男人撩起眼皮,视线定定地注视着少女小巧精致的面庞,不紧不慢道:“我还没说完。”
宋知窈不解:“什么?”
但下一秒,她的腰间蓦地一紧,紧接着视线天旋地转。
等她反应过来时,她已经被季闻洲掐着腰,从座位上抱起来,跨坐在他的大腿上。隔着薄薄的衣物,与他紧密相贴。

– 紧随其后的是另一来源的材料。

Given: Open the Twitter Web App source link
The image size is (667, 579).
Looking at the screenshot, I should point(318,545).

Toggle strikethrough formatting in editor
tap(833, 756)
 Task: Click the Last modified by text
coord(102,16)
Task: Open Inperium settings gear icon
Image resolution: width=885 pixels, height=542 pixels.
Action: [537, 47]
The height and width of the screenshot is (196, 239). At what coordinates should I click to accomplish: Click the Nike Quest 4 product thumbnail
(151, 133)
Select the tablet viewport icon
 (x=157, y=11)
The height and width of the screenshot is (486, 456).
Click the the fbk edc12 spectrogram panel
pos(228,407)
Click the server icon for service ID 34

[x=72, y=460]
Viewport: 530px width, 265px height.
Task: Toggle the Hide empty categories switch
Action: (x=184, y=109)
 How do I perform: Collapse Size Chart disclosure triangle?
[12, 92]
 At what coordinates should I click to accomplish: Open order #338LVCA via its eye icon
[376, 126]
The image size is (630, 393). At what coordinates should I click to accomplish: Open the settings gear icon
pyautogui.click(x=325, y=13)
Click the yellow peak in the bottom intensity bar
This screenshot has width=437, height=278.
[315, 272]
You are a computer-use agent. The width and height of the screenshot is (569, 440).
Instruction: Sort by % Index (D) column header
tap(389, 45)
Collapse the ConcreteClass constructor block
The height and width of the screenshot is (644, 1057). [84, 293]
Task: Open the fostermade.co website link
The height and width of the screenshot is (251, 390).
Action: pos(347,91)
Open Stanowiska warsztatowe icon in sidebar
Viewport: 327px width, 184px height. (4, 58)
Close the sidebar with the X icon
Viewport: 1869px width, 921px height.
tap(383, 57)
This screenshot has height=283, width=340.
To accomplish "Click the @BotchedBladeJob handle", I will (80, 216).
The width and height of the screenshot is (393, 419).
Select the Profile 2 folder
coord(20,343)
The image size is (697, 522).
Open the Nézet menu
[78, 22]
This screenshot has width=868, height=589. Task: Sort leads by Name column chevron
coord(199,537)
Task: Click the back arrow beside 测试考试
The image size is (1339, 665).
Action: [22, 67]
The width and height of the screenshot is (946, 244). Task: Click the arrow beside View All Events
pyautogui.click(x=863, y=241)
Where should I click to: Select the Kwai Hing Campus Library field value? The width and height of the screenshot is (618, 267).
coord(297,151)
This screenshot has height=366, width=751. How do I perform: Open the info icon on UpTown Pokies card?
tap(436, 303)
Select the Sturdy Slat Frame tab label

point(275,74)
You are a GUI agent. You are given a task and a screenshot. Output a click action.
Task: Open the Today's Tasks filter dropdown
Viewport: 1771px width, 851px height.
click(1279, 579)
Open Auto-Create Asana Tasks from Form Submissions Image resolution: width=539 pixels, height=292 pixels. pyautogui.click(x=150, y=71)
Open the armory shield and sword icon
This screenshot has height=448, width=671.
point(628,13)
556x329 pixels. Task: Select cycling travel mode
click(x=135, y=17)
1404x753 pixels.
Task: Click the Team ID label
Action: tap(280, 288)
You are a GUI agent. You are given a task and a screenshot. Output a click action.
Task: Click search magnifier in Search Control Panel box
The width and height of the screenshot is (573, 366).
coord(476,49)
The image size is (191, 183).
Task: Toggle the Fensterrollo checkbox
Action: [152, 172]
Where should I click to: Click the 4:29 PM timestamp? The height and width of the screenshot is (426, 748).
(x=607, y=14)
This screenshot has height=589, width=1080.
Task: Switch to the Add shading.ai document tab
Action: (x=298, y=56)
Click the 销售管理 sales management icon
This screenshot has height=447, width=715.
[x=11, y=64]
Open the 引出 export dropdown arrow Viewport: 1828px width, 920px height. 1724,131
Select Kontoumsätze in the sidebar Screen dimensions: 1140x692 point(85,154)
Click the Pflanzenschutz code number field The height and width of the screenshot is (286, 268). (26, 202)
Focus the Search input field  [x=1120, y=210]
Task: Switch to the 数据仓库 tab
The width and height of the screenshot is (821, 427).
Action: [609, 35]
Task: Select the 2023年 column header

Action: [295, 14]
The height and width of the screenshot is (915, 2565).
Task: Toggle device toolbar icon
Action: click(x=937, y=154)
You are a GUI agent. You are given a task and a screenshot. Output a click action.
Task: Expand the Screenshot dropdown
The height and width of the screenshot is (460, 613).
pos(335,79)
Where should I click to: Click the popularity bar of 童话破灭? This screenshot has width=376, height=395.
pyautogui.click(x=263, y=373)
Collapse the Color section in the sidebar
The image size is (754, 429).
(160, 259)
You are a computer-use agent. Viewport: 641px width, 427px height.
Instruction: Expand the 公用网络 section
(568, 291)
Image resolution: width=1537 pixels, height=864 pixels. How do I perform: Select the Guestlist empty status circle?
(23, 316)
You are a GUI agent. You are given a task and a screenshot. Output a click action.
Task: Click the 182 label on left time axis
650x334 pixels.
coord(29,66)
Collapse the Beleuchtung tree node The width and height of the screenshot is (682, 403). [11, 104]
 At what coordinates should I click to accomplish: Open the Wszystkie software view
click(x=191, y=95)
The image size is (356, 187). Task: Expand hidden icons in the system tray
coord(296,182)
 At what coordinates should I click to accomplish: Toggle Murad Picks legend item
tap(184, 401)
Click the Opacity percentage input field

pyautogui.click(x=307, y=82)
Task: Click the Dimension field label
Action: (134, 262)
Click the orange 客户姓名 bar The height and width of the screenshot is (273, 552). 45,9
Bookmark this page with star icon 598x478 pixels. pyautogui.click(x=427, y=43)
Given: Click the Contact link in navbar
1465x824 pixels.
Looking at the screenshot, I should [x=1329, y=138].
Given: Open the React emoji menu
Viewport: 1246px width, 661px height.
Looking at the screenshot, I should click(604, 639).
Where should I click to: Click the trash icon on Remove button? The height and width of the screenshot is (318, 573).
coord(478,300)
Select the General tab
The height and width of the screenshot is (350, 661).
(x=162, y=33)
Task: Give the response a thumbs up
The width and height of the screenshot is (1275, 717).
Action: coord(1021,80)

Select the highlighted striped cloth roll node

这个姿势暧昧得过分,纵然之前有过此类情况,她还是有些窘迫。
少女瓷白的面颊晕红一片,脸上是起火般的灼意。
她下意识地吞咽了下,细声道:“你、你干嘛......”
明明她在座位上坐得好好的,他干嘛突然把她抱到腿上。
季闻洲垂着黑眸,注视着少女,直到少女面上的红愈深,这才徐徐开口:“为什么不接我电话。”
宋知窈眨眨眼:“手机没电了。”
这也确实怨不得她,手机忘记充电,等到发现时手机已经是处于关机状态。
季闻洲听着少女的解释,面色淡淡,没有多少情绪。只是靠在椅背上,漫不经心地摩挲把玩着少女纤柔的小手,姿态松弛而散。
半晌,等少女解释清楚之后,他掀起眼皮,薄唇轻扯??
“那作为你的丈夫,我居然是最后一个才知道太太去了谢家,所以若不是蒋小姐的告知,太太是不是准备一直瞒着我。”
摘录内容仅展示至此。